◆ **EXERCISE**: Your answer must contain each line of the listing in which "arrows" appears, copied in full.

::: AVAILABLE DATA

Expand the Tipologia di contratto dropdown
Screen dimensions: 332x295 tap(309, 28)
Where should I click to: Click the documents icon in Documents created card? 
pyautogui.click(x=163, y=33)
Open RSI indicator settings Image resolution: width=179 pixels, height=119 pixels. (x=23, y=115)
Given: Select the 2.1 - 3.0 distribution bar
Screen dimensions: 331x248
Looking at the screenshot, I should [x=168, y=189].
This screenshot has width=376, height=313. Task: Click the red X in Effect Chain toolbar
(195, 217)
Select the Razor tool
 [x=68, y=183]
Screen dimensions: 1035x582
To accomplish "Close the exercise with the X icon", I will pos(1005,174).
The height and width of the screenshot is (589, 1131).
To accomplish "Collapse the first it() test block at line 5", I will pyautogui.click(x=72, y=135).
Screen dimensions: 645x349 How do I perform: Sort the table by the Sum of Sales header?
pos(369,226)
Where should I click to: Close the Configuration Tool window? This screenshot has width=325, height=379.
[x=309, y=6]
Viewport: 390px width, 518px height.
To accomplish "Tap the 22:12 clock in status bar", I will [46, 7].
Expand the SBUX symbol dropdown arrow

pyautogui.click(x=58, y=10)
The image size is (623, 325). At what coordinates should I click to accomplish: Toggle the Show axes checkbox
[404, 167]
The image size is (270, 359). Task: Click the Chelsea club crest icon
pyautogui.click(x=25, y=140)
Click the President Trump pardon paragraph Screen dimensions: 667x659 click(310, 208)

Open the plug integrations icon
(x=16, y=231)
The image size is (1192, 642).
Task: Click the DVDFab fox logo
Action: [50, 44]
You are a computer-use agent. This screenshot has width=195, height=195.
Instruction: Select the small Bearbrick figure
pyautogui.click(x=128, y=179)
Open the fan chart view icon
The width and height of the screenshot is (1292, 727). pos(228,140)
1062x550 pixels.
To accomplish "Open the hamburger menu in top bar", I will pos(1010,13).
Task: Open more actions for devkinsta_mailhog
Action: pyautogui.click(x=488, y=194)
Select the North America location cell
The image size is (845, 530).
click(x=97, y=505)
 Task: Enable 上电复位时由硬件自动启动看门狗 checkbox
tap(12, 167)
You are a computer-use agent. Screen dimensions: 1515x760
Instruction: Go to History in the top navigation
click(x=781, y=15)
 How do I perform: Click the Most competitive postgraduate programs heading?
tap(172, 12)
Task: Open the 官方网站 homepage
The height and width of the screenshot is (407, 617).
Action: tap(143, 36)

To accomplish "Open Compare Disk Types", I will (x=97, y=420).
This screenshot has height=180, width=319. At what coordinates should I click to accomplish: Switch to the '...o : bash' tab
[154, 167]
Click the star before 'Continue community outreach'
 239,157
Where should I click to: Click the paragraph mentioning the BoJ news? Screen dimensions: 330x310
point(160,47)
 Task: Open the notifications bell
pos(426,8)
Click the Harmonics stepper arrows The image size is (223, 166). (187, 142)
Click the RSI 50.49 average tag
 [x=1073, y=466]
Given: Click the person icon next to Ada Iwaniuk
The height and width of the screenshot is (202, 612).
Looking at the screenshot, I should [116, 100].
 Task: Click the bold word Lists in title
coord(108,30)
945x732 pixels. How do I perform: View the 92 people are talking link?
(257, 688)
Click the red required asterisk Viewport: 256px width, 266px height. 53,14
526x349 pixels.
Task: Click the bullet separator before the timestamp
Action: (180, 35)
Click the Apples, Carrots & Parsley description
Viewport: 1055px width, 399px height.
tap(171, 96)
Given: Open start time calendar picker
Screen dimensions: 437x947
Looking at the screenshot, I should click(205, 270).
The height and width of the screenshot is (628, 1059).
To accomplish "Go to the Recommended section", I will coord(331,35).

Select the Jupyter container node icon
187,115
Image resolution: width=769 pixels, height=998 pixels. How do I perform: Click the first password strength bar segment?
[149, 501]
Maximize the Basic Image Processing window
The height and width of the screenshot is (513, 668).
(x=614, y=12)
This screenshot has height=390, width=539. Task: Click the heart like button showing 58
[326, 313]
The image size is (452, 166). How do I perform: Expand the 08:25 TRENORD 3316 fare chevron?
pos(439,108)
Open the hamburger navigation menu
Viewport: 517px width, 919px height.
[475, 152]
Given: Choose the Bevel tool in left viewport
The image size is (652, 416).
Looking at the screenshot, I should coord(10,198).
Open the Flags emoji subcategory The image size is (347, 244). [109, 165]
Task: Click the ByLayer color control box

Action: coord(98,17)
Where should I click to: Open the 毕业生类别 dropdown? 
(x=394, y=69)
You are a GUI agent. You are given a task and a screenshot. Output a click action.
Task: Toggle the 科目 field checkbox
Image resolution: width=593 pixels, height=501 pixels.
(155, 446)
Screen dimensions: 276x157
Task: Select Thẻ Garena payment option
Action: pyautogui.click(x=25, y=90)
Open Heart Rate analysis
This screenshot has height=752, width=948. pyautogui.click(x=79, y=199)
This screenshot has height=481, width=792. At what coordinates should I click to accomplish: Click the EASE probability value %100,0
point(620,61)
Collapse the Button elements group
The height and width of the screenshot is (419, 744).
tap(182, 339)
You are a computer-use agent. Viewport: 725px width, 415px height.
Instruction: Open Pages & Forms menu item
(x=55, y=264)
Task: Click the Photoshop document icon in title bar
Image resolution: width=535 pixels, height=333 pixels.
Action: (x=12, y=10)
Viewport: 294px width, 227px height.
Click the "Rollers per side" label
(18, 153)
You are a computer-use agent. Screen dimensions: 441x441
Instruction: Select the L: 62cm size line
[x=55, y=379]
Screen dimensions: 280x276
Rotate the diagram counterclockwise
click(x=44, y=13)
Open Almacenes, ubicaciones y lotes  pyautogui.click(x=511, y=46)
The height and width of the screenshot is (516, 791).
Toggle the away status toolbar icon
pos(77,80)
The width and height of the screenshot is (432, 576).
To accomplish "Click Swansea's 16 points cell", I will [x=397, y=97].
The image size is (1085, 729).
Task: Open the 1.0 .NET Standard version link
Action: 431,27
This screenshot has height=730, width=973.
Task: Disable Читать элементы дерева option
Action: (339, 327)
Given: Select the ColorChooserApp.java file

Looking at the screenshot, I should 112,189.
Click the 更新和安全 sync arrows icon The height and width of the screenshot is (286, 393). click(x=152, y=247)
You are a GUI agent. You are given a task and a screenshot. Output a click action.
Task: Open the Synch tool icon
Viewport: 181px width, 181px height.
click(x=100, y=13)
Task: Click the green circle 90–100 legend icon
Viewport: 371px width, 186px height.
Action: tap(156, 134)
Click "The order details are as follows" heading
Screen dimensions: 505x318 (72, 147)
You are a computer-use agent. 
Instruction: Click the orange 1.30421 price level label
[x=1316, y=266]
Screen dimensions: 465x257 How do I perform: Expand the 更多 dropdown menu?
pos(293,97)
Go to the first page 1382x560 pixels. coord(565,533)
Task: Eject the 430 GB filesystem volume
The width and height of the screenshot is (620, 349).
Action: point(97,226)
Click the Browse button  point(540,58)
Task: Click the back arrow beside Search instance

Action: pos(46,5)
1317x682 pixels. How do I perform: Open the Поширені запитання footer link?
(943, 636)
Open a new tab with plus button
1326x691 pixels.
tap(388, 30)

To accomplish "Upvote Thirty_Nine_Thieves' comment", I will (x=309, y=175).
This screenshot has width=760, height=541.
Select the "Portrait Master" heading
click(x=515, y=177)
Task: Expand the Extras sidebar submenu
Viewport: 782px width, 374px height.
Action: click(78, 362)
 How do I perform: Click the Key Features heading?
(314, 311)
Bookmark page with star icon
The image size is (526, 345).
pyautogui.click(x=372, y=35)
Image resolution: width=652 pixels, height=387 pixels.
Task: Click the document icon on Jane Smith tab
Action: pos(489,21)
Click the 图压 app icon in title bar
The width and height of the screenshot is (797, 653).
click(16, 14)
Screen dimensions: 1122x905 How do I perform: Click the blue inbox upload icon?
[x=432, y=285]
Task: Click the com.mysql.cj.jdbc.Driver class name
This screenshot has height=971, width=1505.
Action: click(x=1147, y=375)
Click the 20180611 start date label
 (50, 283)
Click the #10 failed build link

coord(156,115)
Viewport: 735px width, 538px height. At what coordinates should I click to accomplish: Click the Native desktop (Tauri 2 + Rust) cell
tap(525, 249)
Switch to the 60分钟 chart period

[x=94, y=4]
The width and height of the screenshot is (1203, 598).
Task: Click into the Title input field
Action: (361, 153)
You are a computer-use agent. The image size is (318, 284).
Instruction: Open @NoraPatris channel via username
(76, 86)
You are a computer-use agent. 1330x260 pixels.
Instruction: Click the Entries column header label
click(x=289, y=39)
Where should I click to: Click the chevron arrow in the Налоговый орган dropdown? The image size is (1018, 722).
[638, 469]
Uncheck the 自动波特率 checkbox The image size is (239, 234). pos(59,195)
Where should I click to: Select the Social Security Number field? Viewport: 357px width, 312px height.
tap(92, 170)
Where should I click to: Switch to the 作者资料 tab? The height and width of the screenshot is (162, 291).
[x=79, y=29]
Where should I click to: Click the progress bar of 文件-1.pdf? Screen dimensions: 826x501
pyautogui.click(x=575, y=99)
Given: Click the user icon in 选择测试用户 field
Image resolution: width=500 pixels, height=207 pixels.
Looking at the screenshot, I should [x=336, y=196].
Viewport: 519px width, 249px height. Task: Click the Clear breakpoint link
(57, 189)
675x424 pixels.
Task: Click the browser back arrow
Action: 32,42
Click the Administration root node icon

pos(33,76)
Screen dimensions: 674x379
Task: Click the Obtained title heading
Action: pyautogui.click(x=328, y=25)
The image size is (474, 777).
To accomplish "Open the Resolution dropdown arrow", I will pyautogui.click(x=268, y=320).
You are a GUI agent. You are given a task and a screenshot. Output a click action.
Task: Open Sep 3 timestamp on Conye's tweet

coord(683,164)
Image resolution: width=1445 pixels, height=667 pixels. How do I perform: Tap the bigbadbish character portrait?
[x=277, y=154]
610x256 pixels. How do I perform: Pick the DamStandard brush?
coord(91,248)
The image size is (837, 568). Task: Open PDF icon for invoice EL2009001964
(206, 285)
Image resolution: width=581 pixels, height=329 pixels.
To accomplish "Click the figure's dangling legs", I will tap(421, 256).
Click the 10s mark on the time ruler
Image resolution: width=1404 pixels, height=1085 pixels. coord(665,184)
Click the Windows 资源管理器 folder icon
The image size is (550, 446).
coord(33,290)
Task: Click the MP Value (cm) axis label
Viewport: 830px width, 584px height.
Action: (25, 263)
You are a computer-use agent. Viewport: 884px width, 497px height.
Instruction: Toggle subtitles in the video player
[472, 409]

::::::

◆ **RESULT**:
Click the Harmonics stepper arrows The image size is (223, 166). (187, 142)
Click the 更新和安全 sync arrows icon The height and width of the screenshot is (286, 393). click(x=152, y=247)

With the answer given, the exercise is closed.